Pizza in the Scope of a Diet

Ok, so I have been reading this site forever and never posted. First timer. I am a posting virgin…

So I have been lifting and doing cardio for about 2 yrs. And I have come to a point where with my body type i recognize it would take and ungodly clean diet for an extended period of time to get abs. I am a tiny guy, but built wide. “Stocky” if you will. I am currently 5’5’ about 160 at about 8.8% body fat.

I lift twice a week doing all that i can do by myself, dead lifts, no squats as i have no cage and no spotter (substitute in lunges holding 2 45lbs dumbbells and a book bag with 2x25lbs plates in it) etc. etc. around 3 times a week i run 2-4 miles.

Typically i eat about 2000 calories a day. And now that i am no longer overly concerned about “abs” i think i am going to go for pure strength.
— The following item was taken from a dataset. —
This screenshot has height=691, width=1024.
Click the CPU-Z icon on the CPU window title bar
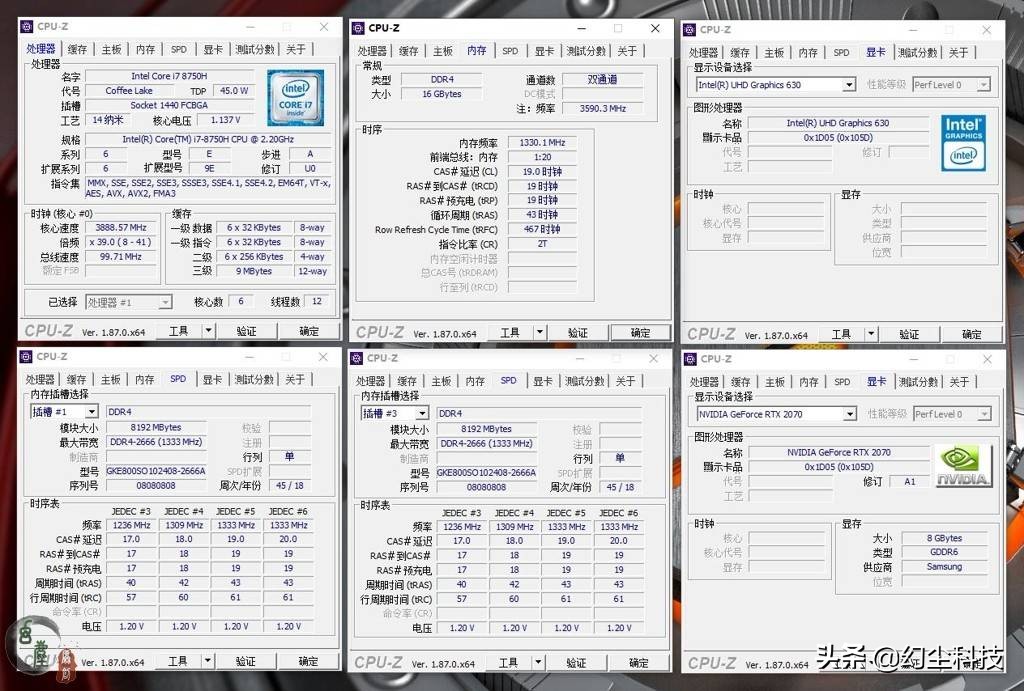(x=28, y=26)
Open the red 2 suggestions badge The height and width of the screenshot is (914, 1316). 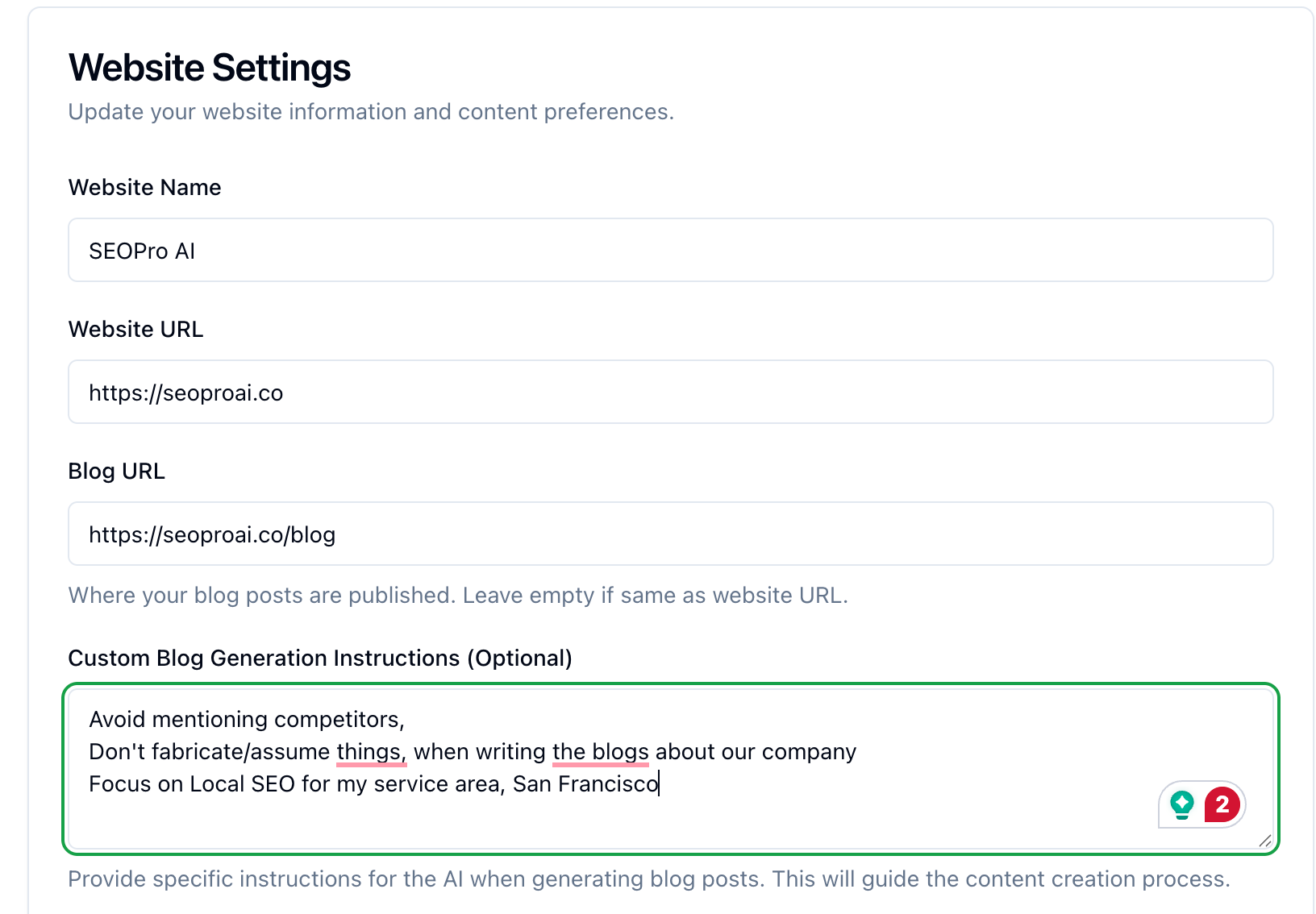(x=1222, y=804)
I know i am not huge and i know i will never be an enormous dude, but i am shooting for as fit as i can be and as suprisingly strong as i can be for my size.

So my question is this, how is pizza in the scope of a weight gain type diet keeping in mind i do a reasonable amount of cardio? i am also going to start back in with whey protein shakes and peanut butter, etc. etc.
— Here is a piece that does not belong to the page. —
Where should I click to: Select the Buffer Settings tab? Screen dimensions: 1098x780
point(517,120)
But seeing as how i am addicted to pizza, i am wondering if it can actually have a place in my diet…

The general consensus on this board is that pizza classifies as junk food and should be avoided, generally speaking. Won’t kill you once in awhile though.

If you only eat 2000 kcal a day AND you eat a lot of pizza, something tells me you are not getting enough quality protein or fat in your diet. Pizza is a pretty nutritionally devoid food and making it a staple in your diet is something I do not recommended.
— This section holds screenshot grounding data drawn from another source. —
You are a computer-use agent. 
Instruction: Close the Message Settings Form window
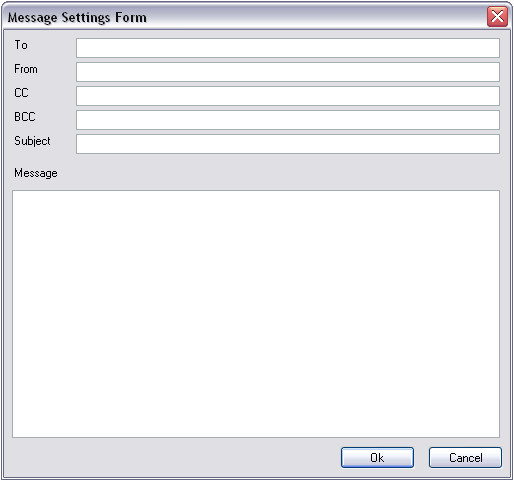[497, 16]
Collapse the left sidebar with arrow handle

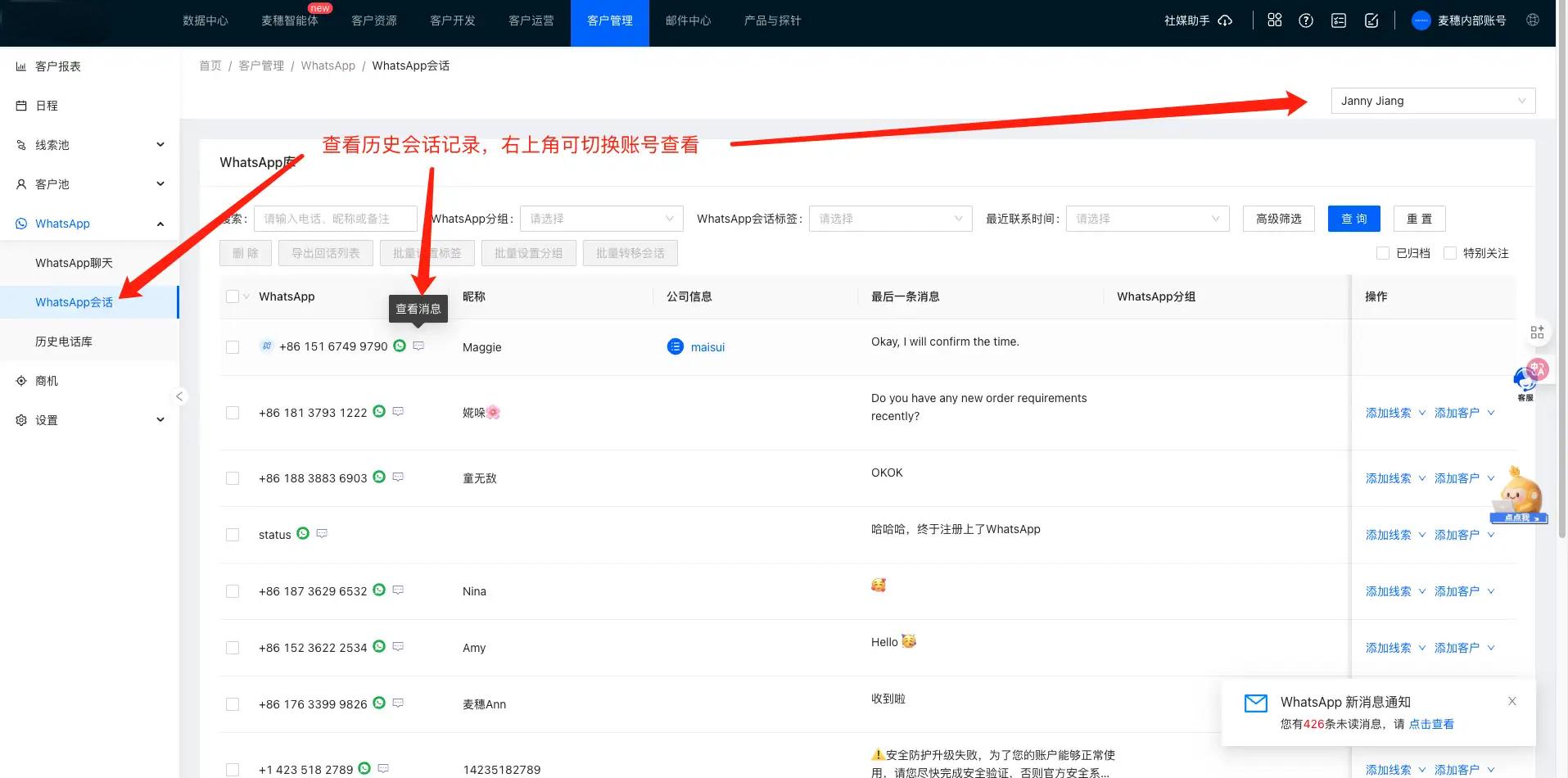point(178,396)
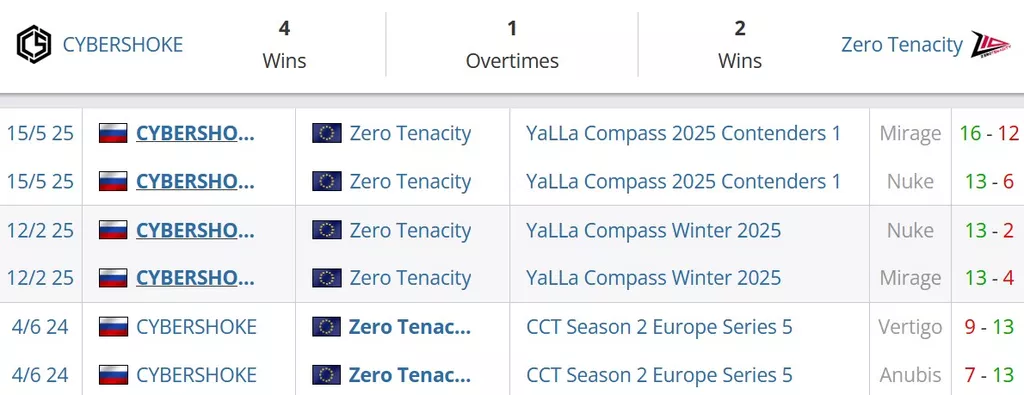Open YaLLa Compass 2025 Contenders 1 Mirage event
1024x395 pixels.
(683, 133)
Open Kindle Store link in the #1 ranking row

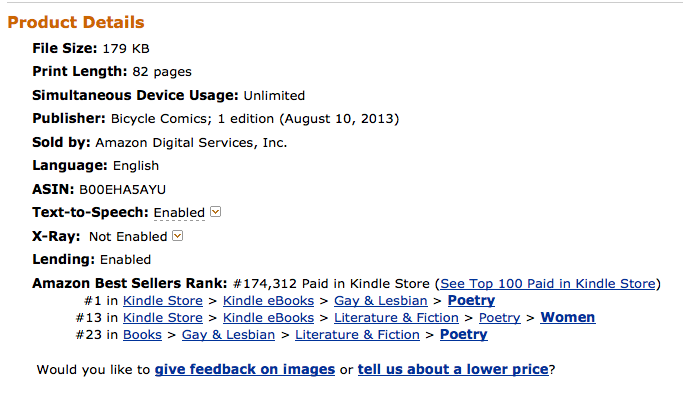point(162,301)
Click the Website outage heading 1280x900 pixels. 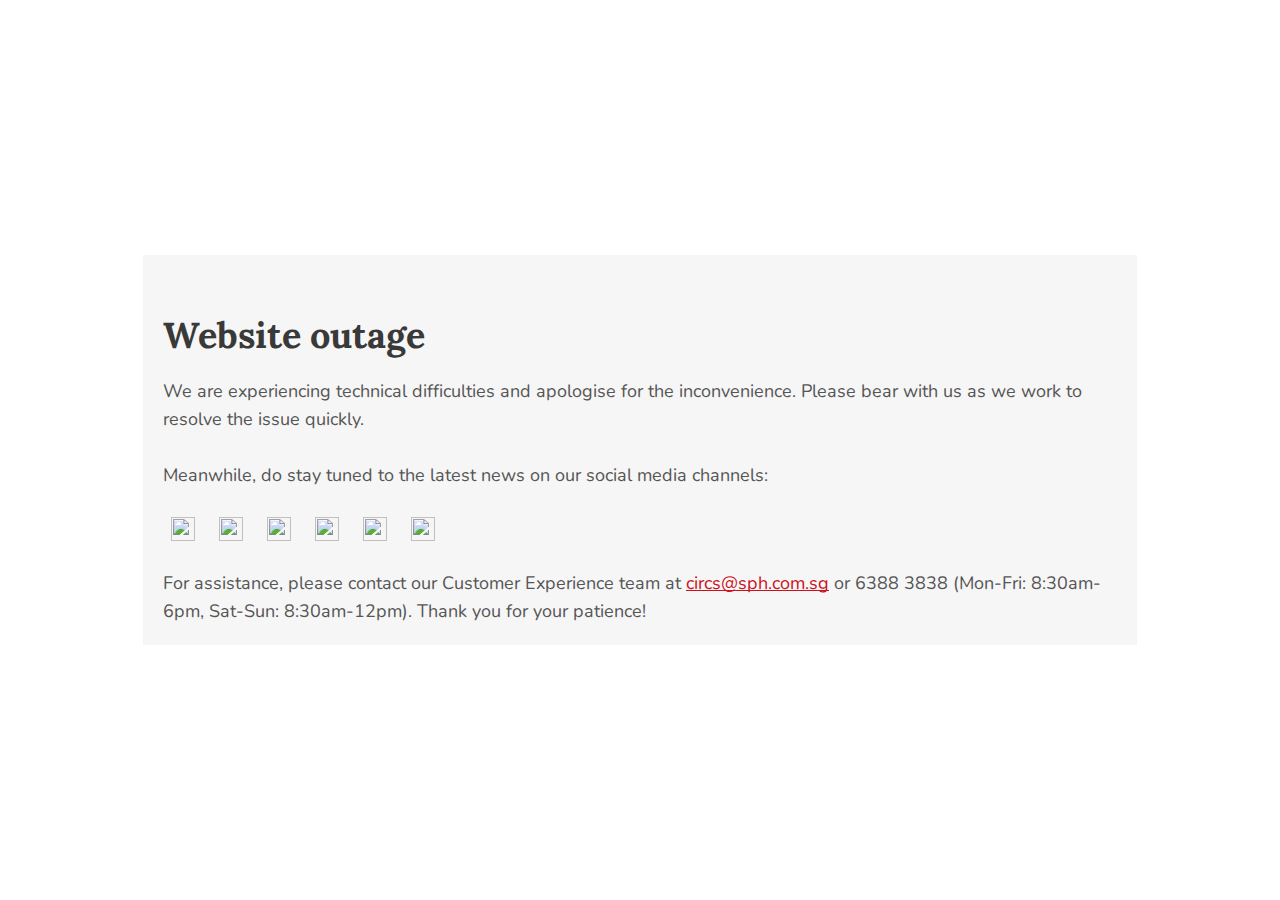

Three times a week seems acceptable.

Also, you don’t need a spotter for squats ALL the time. Work your way up and if you go really heavy, just call someone over for about 30 seconds. They don’t need to watch you all day man. You should squat!

I had been squatting pretty regularly and did exactly what you said worked my way up. I don’t know if its a lot or not but it was for me, i was doing 265 one night which was around the top of my range at the time and got stuck at the bottom, had to literaly duck my head and throw the weight over my shoulders to get out from under it.

After that i was like, “fuck it” i won’t be doing those alone again. I used to bench on my own too, but quit after a similar situation.

So now i do what i can on my own and move on. I don’t have anyone near me who is remotely interested in training so spots are hard to come by.

P.S. i will not integrate pizza in regularly… Although i am victim to loving it so i will have to eat it every once and a while. . .

What do you guys think about the following weights, keeping in mind my weight and size…
Military press 135 lbs. 3x4
Pull ups 3x5 with 50 lbs. additional on dip belt.
3x8 dips with 60 lbs. on dip belt.

I am trying to get an idea if i am moving in the right direction. I have some goals of being able to do a true 1 armed pullup and being able to do planche pushups as well… Gotta get the planche down first though! Lol…

There’s no way you’re 8% bodyfat. Not trying to insult, just stating a fact.

No insult taken. I would like to know how you draw that conclusion though…

I am going on what a bio impedence scale says so could be totally off i don’t know. I know i am not a lard ass, but at the same time have never really gone a gym and had the fat measure with calipers either…

I am a young father of 3 who gets in as much exercise as i can, I am humble before those who are able to get more work in than me and who have more knowledge than me. I am here to learn man…

P.S. how the hell do you swith out a pic. once you post it. Wanted to blot out my face…

For one, if you were at 8% you would have abs. Also, you look too smooth to be in the single digits. That being said, you seem to be doing something right, as you definitely look like you lift.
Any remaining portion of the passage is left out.